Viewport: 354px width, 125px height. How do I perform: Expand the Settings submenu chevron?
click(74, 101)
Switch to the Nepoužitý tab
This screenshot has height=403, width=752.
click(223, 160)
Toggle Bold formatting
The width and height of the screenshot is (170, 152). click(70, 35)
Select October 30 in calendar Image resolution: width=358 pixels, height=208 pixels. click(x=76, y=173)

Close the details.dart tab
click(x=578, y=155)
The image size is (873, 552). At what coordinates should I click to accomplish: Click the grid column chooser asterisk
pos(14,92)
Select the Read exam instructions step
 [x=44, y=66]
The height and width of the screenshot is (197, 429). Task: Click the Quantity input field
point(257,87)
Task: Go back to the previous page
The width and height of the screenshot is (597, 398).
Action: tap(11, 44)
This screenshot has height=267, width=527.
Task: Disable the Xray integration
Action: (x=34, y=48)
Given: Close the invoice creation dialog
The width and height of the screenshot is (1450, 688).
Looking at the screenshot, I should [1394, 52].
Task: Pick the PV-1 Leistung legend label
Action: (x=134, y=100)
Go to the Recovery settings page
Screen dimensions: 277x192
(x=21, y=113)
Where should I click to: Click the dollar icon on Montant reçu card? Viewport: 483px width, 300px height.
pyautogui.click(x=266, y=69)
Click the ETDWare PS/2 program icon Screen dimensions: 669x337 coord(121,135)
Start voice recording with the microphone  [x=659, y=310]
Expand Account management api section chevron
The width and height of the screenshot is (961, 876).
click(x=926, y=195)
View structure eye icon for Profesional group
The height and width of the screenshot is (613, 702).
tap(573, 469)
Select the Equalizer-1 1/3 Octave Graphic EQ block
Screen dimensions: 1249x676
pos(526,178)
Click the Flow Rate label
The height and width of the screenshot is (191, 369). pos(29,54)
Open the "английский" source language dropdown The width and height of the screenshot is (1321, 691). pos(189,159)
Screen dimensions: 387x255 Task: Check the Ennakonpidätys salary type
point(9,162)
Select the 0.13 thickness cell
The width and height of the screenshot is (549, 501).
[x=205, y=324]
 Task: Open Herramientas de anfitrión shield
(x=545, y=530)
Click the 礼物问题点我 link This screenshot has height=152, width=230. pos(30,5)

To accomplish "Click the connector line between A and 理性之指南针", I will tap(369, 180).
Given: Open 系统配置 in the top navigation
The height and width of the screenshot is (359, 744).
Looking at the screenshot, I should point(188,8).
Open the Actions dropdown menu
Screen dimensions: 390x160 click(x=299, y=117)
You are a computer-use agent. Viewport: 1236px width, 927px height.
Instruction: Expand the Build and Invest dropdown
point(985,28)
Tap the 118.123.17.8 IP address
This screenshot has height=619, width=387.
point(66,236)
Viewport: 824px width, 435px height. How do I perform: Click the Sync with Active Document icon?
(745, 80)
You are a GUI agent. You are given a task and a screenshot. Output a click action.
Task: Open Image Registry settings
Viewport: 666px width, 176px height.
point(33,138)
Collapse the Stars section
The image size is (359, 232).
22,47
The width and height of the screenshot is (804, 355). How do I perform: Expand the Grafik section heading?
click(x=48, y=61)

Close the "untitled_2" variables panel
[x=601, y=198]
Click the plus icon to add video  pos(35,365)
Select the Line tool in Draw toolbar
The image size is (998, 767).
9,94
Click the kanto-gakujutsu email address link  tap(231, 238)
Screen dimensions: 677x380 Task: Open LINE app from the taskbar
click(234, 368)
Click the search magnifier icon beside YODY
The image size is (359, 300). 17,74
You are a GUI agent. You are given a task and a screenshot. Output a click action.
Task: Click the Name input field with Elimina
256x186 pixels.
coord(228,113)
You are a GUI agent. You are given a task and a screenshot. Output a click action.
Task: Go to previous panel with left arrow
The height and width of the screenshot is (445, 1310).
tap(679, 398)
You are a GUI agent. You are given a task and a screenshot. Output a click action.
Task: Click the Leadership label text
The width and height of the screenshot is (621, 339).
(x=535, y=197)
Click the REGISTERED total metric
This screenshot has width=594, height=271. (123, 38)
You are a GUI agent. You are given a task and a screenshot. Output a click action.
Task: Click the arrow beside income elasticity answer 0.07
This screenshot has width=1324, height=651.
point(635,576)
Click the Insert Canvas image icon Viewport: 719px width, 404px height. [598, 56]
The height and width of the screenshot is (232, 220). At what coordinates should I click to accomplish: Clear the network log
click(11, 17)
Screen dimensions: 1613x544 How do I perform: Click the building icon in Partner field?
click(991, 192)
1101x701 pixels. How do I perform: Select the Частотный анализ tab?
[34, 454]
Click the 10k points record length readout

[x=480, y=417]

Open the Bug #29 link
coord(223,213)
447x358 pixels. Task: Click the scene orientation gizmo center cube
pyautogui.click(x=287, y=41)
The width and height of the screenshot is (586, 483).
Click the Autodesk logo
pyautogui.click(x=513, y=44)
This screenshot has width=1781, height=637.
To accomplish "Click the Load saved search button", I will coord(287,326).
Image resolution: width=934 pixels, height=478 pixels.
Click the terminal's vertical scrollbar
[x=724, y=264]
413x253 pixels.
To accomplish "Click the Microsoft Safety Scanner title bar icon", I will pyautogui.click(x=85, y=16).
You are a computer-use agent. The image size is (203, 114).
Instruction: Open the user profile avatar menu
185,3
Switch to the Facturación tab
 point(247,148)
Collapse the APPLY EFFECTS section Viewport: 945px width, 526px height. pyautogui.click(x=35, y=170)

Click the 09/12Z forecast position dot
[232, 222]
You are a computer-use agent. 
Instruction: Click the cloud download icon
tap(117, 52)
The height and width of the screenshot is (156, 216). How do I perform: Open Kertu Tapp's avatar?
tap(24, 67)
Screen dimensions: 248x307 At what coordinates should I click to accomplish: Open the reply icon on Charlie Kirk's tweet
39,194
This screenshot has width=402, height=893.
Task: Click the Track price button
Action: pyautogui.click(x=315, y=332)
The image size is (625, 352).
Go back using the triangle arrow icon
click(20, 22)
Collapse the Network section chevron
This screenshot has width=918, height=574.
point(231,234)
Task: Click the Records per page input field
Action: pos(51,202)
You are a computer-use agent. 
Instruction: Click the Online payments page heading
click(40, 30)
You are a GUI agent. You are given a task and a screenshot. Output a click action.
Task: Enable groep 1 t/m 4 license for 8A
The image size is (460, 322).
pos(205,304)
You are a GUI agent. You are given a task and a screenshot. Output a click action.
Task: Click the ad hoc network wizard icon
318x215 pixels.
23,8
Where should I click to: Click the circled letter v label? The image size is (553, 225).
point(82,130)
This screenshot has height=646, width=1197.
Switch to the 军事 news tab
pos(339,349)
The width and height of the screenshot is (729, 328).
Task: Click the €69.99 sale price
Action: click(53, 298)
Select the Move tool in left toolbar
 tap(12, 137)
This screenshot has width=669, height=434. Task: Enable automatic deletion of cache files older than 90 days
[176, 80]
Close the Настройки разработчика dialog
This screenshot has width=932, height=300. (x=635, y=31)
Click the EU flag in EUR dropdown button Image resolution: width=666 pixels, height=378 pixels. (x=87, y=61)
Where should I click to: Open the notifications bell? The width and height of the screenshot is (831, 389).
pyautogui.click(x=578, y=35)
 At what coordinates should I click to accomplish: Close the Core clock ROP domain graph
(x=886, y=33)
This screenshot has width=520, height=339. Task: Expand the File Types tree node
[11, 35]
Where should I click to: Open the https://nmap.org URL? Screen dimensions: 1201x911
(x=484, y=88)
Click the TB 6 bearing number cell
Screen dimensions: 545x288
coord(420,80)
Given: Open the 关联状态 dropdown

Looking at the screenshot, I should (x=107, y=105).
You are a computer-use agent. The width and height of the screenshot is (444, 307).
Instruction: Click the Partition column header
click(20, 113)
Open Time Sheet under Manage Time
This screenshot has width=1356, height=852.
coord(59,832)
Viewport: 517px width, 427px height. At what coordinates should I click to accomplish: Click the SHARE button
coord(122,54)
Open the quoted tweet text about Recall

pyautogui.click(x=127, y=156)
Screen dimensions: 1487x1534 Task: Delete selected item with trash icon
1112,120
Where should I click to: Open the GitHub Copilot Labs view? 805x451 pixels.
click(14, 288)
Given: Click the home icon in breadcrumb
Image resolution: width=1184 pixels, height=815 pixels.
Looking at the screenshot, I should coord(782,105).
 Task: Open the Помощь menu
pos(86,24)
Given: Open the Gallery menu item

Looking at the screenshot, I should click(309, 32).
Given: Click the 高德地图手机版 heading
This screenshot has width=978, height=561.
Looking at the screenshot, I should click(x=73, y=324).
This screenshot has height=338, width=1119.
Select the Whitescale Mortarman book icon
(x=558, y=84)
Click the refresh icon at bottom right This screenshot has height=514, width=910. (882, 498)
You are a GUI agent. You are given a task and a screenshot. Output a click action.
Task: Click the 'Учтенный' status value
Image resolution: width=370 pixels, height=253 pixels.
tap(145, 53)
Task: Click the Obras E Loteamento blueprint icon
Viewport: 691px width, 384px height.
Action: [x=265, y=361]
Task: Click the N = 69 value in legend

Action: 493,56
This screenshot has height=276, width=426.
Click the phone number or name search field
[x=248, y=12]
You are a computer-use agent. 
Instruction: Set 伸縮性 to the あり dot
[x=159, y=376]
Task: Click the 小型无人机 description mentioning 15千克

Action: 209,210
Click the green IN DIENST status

============

◆ **Requirement**
Output each line of the listing in which the string "will" is found.

◆ **Output**
To accomplish "Click the connector line between A and 理性之指南针", I will tap(369, 180).
To accomplish "Click the Load saved search button", I will coord(287,326).
To accomplish "Click the Microsoft Safety Scanner title bar icon", I will pyautogui.click(x=85, y=16).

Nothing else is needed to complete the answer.